Run the following series of commands to set-up and build the documentation.

mkdir build_doc && cd build_doc
cmake .. -DSVS_BUILD_DOCS=YES -DDoxygen_ROOT="path/to/doxygen/bin"
make

Alternatively, if svs has been installed in a non-standard directory, the final command will be

PYTHONPATH="path/to/svs/dir" make

(Advanced) Intel(R) MKL as a Dependency

Upcoming SVS features need to use functionality provided by Intel(R) MKL. SVS can link with Intel(R) MKL in a number of ways.

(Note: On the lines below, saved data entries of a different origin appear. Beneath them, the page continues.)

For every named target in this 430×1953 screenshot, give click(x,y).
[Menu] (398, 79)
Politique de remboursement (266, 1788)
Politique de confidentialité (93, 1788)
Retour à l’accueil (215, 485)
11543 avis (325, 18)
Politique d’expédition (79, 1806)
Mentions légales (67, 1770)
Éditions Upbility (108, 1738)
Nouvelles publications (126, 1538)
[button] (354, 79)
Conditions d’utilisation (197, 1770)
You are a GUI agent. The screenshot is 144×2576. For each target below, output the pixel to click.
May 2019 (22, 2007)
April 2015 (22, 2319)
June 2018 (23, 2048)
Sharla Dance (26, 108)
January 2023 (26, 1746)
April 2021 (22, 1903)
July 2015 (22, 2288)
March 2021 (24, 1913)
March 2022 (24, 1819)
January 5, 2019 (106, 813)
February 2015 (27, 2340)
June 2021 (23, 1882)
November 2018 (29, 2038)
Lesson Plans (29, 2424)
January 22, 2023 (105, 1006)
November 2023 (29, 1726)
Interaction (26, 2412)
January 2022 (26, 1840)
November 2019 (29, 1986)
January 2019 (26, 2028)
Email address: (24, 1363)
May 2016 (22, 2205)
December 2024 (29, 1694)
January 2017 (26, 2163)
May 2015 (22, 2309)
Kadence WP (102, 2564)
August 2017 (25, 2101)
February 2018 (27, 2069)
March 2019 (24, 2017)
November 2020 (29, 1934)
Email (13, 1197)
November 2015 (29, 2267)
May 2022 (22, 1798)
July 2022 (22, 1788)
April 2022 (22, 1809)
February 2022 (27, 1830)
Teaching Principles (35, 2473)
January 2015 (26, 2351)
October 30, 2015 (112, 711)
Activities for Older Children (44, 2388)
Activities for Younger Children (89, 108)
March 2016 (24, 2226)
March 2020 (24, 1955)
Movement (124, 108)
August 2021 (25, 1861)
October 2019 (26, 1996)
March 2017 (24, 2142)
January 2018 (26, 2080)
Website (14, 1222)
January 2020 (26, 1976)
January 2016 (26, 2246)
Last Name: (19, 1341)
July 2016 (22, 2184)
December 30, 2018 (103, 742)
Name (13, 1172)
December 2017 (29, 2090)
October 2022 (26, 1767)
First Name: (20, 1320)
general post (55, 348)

First, if Intel(R) MKL is not needed, then compiled SVS artifacts should not try to link with Intel(R) MKL. Second, a system Intel(R) MKL can be used with the combination:

-DSVS_EXPERIMENTAL_LEANVEC=YES
-DSVS_EXPERIMENTAL_BUILD_CUSTOM_MKL=NO

Note that if this option is used, you may need to include appropriate environment variable for SVS to find Intel(R) MKL at run time.

Finally, SVS can also build and link with a custom Intel(R) MKL shared library using the custom shared object builder . To use this feature, provide the following variables to Cmake at configuration time:

-DSVS_EXPERIMENTAL_LEANVEC=YES
-DSVS_EXPERIMENTAL_BUILD_CUSTOM_MKL=YES